1

I must be missing something incredibly obvious and I have finally given up trying to figure out what is wrong. I'm trying to search a simple piece of XML to find all of the <Parent> nodes. I'm using R 3.2.2 and the XML package. Here's the code with the example XML:

library(XML)

example_xml <- paste(
  '<?xml version="1.0"?>',
    '<GetProductCategoriesForASINResponse xmlns="http://mws.amazonservices.com/schema/Products/2011-10-01">',
      '<GetProductCategoriesForASINResult>',
        '<Self>',
          '<ProductCategoryId>11056341</ProductCategoryId>',
          '<ProductCategoryName>Chicken</ProductCategoryName>',
          '<Parent>',
            '<ProductCategoryId>11056281</ProductCategoryId>',
            '<ProductCategoryName>Dog</ProductCategoryName>',
            '<Parent>',
              '<ProductCategoryId>11055991</ProductCategoryId>',
              '<ProductCategoryName>Monkey</ProductCategoryName>',
              '<Parent>',
                '<ProductCategoryId>11055981</ProductCategoryId>',
                '<ProductCategoryName>Frog</ProductCategoryName>',
                '<Parent>',
                  '<ProductCategoryId>3760911</ProductCategoryId>',
                  '<ProductCategoryName>Iguana</ProductCategoryName>',
                '</Parent>',
              '</Parent>',
            '</Parent>',
          '</Parent>',
        '</Self>',
      '</GetProductCategoriesForASINResult>',
    '<ResponseMetadata>',
      '<RequestId>abs123</RequestId>',
    '</ResponseMetadata>',
    '</GetProductCategoriesForASINResponse>',
    sep = ''
)

categories_xml <- xmlTreeParse(example_xml, useInternalNodes = TRUE)
root <- xmlRoot(categories_xml)
category_nodes <- getNodeSet(root, '//Parent')
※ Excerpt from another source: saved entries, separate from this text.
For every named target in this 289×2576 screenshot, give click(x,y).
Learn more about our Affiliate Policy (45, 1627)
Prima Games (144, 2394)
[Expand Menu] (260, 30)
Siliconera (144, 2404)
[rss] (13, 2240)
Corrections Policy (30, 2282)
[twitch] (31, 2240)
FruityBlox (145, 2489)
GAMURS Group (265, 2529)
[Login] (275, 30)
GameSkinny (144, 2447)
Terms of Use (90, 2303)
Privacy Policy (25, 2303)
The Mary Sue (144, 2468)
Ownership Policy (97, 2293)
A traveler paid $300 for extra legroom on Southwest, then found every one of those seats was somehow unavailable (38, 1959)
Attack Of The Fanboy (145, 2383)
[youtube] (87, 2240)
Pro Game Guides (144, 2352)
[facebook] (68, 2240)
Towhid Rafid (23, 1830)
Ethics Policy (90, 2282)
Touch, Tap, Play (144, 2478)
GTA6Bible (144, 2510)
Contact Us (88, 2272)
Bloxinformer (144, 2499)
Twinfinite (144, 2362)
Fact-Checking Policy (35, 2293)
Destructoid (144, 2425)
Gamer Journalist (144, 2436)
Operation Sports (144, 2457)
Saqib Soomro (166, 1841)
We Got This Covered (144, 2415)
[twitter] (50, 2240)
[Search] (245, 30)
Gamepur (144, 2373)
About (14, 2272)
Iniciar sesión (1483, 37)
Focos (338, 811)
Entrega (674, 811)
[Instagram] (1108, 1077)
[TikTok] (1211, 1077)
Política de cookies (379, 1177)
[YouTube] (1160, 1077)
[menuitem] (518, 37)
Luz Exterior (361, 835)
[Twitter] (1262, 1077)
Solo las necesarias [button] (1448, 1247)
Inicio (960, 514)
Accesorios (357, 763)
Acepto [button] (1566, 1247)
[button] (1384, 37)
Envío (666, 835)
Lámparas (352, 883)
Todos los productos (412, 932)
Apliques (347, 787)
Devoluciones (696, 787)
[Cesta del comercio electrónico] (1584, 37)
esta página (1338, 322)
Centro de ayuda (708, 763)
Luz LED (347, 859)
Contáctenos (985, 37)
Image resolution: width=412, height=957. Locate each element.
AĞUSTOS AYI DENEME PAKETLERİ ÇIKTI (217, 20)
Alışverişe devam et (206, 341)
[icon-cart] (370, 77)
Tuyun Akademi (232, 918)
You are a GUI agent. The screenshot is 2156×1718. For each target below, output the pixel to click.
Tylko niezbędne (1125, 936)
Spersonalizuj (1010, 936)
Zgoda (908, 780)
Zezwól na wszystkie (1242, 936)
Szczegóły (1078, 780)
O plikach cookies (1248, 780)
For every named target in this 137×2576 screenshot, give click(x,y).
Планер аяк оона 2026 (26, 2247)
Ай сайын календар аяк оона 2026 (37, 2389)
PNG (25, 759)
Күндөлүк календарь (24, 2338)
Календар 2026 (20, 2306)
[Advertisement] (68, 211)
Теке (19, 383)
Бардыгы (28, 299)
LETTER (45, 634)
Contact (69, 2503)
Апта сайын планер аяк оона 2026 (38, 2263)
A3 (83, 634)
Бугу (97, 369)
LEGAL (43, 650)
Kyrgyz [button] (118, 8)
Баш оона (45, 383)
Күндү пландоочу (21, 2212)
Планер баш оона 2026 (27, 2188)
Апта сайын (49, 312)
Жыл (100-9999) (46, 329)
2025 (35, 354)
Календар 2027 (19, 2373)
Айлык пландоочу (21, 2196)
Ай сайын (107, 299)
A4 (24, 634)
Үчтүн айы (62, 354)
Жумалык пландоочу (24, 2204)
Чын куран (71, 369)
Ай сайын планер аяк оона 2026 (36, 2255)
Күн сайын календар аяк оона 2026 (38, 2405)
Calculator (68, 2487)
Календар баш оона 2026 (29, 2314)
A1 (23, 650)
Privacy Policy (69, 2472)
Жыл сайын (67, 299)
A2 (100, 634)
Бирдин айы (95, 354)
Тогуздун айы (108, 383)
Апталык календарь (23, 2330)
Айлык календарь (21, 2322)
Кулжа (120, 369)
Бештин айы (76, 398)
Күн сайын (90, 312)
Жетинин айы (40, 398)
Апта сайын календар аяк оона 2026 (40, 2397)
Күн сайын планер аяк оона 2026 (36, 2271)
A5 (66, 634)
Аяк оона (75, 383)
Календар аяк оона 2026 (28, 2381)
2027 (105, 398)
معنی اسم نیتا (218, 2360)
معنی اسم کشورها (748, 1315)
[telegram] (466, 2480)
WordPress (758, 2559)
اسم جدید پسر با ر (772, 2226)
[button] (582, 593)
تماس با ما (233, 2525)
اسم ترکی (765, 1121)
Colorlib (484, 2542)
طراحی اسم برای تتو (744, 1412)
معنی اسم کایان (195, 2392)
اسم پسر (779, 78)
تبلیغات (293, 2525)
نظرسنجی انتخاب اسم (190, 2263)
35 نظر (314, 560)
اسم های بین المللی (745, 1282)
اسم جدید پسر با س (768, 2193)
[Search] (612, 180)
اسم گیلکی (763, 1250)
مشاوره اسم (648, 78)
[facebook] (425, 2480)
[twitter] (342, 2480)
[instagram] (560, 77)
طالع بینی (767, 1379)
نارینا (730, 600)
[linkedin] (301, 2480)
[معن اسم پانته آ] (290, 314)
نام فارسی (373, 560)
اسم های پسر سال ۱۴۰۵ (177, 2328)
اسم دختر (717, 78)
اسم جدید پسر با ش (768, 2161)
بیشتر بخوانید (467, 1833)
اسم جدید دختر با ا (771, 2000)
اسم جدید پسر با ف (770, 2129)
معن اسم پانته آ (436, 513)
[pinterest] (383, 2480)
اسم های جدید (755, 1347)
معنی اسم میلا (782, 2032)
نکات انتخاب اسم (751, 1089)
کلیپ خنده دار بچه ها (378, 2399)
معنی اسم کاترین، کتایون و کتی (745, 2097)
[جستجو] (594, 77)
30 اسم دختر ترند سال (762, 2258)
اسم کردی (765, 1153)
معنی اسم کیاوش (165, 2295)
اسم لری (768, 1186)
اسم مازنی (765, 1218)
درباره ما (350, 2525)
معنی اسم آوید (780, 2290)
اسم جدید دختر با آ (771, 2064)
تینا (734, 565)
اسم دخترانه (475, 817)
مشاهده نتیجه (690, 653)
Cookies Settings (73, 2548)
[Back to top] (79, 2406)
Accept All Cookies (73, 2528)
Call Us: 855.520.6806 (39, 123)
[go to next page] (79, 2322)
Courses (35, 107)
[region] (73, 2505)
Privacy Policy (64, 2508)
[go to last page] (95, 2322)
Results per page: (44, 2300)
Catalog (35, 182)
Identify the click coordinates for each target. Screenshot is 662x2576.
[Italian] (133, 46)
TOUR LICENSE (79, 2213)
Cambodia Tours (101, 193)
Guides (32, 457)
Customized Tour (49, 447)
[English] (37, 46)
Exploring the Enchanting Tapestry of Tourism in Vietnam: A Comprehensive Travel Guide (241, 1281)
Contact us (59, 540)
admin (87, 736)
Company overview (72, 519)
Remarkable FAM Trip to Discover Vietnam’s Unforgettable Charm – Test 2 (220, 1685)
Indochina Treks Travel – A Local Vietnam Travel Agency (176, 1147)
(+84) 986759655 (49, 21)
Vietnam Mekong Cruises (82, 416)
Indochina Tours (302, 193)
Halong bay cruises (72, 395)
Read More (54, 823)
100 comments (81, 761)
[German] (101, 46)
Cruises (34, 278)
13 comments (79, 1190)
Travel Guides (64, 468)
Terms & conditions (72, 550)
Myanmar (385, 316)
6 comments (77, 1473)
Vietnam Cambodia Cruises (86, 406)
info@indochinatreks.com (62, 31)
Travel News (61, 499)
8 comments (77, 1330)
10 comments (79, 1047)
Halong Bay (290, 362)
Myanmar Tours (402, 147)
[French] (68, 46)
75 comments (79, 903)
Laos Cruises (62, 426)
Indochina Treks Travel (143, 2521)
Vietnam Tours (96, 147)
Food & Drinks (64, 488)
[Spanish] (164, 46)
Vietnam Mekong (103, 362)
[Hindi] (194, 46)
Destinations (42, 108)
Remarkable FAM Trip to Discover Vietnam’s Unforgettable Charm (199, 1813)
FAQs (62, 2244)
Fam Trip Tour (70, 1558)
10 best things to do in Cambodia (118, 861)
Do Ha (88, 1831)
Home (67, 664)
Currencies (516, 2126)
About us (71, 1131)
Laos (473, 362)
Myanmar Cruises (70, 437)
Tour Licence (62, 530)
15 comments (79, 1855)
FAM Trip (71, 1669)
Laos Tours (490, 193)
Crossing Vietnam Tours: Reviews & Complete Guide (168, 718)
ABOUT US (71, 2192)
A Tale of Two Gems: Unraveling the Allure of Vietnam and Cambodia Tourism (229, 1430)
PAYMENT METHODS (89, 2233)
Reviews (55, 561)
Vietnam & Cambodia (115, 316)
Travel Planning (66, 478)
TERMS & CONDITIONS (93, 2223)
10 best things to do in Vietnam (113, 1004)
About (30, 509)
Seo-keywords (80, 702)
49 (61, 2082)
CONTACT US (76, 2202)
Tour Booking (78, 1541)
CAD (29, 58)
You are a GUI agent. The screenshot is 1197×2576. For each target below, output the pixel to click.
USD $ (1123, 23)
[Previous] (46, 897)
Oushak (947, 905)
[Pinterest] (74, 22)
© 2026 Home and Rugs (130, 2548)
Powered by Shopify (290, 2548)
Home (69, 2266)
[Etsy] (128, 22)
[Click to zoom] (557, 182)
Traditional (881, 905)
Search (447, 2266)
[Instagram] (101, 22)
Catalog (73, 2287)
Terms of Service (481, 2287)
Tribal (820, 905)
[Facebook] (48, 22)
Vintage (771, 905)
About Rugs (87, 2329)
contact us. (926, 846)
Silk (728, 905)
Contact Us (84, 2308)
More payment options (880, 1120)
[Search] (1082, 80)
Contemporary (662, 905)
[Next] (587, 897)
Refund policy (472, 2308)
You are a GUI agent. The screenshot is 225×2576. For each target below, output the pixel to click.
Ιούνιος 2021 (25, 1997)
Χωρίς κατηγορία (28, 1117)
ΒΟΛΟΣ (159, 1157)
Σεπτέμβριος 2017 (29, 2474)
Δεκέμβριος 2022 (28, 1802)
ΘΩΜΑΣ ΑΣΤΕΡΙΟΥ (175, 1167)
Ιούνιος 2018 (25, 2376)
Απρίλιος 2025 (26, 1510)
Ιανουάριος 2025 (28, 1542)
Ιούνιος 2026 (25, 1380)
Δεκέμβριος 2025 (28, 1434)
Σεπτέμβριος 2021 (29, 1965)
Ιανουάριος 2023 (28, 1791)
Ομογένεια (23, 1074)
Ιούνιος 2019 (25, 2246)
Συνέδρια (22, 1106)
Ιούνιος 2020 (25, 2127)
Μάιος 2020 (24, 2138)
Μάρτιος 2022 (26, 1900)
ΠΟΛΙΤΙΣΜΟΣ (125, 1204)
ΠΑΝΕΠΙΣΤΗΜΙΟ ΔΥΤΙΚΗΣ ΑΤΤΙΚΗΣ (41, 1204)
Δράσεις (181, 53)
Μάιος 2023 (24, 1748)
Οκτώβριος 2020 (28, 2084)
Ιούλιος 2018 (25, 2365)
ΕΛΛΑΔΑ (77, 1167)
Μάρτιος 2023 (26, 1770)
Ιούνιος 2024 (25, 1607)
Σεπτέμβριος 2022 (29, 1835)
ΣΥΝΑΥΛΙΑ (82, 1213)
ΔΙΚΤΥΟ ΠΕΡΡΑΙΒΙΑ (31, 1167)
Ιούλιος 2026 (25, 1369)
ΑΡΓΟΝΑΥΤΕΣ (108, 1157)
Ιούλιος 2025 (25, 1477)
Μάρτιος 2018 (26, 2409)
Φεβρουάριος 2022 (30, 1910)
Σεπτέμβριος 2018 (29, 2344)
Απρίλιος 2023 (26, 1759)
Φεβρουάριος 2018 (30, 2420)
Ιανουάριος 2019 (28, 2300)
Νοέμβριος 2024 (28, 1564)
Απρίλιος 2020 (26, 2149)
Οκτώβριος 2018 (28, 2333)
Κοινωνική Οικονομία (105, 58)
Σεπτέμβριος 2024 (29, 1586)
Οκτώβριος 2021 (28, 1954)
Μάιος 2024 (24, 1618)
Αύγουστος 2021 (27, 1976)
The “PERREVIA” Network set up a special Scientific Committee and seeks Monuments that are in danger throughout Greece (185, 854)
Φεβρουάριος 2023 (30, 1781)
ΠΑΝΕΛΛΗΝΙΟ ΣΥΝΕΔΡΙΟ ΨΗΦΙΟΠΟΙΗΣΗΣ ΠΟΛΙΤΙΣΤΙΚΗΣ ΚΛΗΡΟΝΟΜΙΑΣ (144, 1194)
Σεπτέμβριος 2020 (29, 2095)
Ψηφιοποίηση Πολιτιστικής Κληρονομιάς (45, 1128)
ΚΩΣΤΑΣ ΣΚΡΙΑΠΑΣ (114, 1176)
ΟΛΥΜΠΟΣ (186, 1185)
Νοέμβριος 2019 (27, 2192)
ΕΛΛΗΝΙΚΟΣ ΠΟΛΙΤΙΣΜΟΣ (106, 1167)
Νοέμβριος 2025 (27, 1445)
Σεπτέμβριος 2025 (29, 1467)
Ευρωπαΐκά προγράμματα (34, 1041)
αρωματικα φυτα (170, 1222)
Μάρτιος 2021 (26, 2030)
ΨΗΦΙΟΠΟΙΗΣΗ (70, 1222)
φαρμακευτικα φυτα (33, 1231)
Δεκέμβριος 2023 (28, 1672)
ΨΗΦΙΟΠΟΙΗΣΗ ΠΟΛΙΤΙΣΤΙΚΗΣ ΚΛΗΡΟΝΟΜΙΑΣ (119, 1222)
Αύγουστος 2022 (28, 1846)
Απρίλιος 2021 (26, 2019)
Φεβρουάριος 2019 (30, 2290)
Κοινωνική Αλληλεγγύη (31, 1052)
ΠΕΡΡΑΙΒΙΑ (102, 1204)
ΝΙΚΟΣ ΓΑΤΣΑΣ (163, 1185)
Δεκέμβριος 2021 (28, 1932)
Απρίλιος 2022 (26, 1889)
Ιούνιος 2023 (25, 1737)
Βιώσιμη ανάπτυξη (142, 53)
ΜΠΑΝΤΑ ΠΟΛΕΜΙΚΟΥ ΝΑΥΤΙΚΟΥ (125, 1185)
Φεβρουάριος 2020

I would expect category_nodes to contain 4 nodes but instead it is returning 0.

hrbrmstr
  • 77,368
  • 11
  • 139
  • 205
Matthew Crews
  • 4,105
  • 7
  • 33
  • 57
  • In defining the `xpath` you have to take into account the namespace (the second line of the file has the attribute `xmlns=...`). If you manually remove that attribute, you get the desired output with your code. – nicola Nov 21 '15 at 09:38
  • What do I do if I can't just manually remove it? I'm getting this from an API call and I'd rather not manually parse that out of the string. – Matthew Crews Nov 21 '15 at 09:39
  • 1
    Try this: `category_nodes <- getNodeSet(root, '//as:Parent', namespaces = c(as="http://mws.amazonservices.com/schema/Products/2011-10-01"))` – bergant Nov 21 '15 at 10:05
  • @bergant you should post an answer. Maybe `getNodeSet(root, '//as:Parent', namespaces = c(as=xmlNamespace(root)))` could be more elegant. – nicola Nov 21 '15 at 10:46
  • 1
    Thanks @nicola. `xmlNamespace(root)` is more elegant. Actually I was looking for a duplicate. I think http://stackoverflow.com/questions/24954792/xpath-and-namespace-specification-for-xml-documents-with-an-explicit-default-nam is pretty close? – bergant Nov 21 '15 at 10:58
  • Yes it is. However you can both answer and mark as a dup. – nicola Nov 21 '15 at 11:05
  • @nicola, if you go ahead and submit this answer I will mark it as the correct one. It did solve my problem. I would not consider this a duplicate since this problem is so much more simple than the other question. I looked at that question and still could not figure out what my problem was. – Matthew Crews Nov 21 '15 at 17:21
  • I think that @bergant should post. I'd wait for awhile before posting. Thank you. – nicola Nov 21 '15 at 17:39
  • nicola, ah, you are correct. Sorry I misread who was proposing the answer initially. @bergant, if you post your answer I will mark it as the correct one. – Matthew Crews Nov 21 '15 at 18:01

1 Answers1

1

You have to use the element with the namespace in the xpath expression:

getNodeSet(root, '//as:Parent', namespaces = c(as="http://mws.amazonservices.com/schema/Products/2011-10-01"))

and as nicola pointed out, you can get the namespace from the element, which gives you:

getNodeSet(root, '//as:Parent', namespaces = c(as=xmlNamespace(root)))
bergant
  • 7,122
  • 1
  • 20
  • 24